Canning and paperwork make for many a late night for Cindy Ayers-Elliott, Foot Print Farms' founder. But the daily business of growing and getting fresh vegetables to folks who need it continues, COVID-19 or not, and she rises to the challenge.
Pushed by the pandemic to start online orders, the west Jackson specialty crops farm found an avenue that works. "We came up with Drive-Up/Pick-Up," Ayers-Elliott says. People can pre-order produce through the farm's website and pick up their goods at the farm on Fridays.
"You come in, give your name, make the circle, head back out, and we drop it in their trunks," she says. The method puts her home's circular driveway to good use while maintaining social-distancing procedures and other safety practices.
Foot Print Farms has also kept its presence at the Mississippi Farmers Market.
"Social distancing, we still try to do that," Ayers-Elliott says, with their reconfigured stand making it so that customers do not touch the food. With a row of tables and food displayed behind workers, shoppers ask for items, and Foot Print Farms packs it for them.
The farm has helped fill family food needs through the Jackson Community COVID Response and JPS Community Partnership, and now delivers food to schools in Leland and Hollandale through the Farm to School program.
"We're growing the food, but we donated at least 30% of our costs to the project, so ... the more money they raised, the more food we could give out."
The pandemic paused the farm's agritourism component, a venture "really rolling" beforehand with its first Airbnb, 
Annie Mae's Cottage, and celebrity farm visits and exposure from the likes of TV chef/cookbook author Carla Hall and 
comedian Kevin Hart.
Other plans slowed, but proceeded. Foot Print Farms' statewide pilot program with insulin-maker Novo Nordisk is now a best-practices model, working with health clinics to use healthy food as medicine in diabetes and hypertension prevention.

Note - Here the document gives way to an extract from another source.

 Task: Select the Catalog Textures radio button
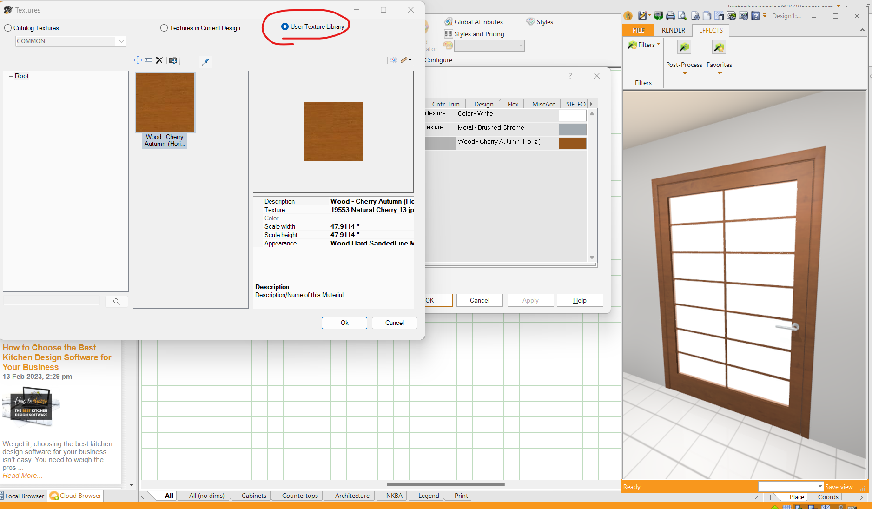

"They're documenting, too, how this is scalable. ... It can be done in any part of the country now, any part of the world," Ayers-Elliott says. That funding will be plowed back into the farm, for a new building to expand cooling space and packing.

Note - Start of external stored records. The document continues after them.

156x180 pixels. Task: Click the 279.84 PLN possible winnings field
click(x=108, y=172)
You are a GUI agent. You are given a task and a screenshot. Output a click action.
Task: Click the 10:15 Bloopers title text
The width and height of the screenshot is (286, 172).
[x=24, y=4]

Next, the farm will focus on turning food waste to food use. The pandemic exposed many to food shortages for the first time. Ayers-Elliott envisions steps that involve processing and commercial kitchens that take the unsellable "not-so-pretty stuff, and actually do something with it," she says. Target outlets include "corner stores, mom-and-pops, (and) these stores they call food swamps where they have no veggies."
She continues, "This is the next economic, healthy, job-creating opportunity for the community. ... There's no reason why we, especially here in Mississippi, can't have self-sufficiency for some of the foods we eat. Right here."